### Task prompt
Below are some records; reproduce them exactly.

### Information supplied
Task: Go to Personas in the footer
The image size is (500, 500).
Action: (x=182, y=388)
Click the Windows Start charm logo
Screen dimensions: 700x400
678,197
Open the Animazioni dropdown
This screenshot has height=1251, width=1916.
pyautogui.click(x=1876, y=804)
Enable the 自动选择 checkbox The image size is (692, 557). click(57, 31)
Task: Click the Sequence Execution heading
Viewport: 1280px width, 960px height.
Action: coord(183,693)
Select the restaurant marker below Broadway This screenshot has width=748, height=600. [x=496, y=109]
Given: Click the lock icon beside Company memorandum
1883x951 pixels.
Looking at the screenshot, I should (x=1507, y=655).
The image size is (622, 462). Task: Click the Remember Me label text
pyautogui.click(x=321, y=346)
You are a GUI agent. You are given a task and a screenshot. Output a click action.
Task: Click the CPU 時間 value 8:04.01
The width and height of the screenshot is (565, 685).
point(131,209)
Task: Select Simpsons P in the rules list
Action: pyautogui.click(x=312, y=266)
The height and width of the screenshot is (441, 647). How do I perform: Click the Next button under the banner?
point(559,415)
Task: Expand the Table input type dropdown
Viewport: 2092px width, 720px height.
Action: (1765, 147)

### Solution to the exercise
Task: Go to Personas in the footer
The image size is (500, 500).
Action: (x=182, y=388)
Click the Windows Start charm logo
Screen dimensions: 700x400
678,197
Open the Animazioni dropdown
This screenshot has height=1251, width=1916.
pyautogui.click(x=1876, y=804)
Enable the 自动选择 checkbox The image size is (692, 557). click(57, 31)
Task: Click the Sequence Execution heading
Viewport: 1280px width, 960px height.
Action: coord(183,693)
Select the restaurant marker below Broadway This screenshot has width=748, height=600. [x=496, y=109]
Given: Click the lock icon beside Company memorandum
1883x951 pixels.
Looking at the screenshot, I should (x=1507, y=655).
The image size is (622, 462). Task: Click the Remember Me label text
pyautogui.click(x=321, y=346)
You are a GUI agent. You are given a task and a screenshot. Output a click action.
Task: Click the CPU 時間 value 8:04.01
The width and height of the screenshot is (565, 685).
point(131,209)
Task: Select Simpsons P in the rules list
Action: pyautogui.click(x=312, y=266)
The height and width of the screenshot is (441, 647). How do I perform: Click the Next button under the banner?
point(559,415)
Task: Expand the Table input type dropdown
Viewport: 2092px width, 720px height.
Action: (1765, 147)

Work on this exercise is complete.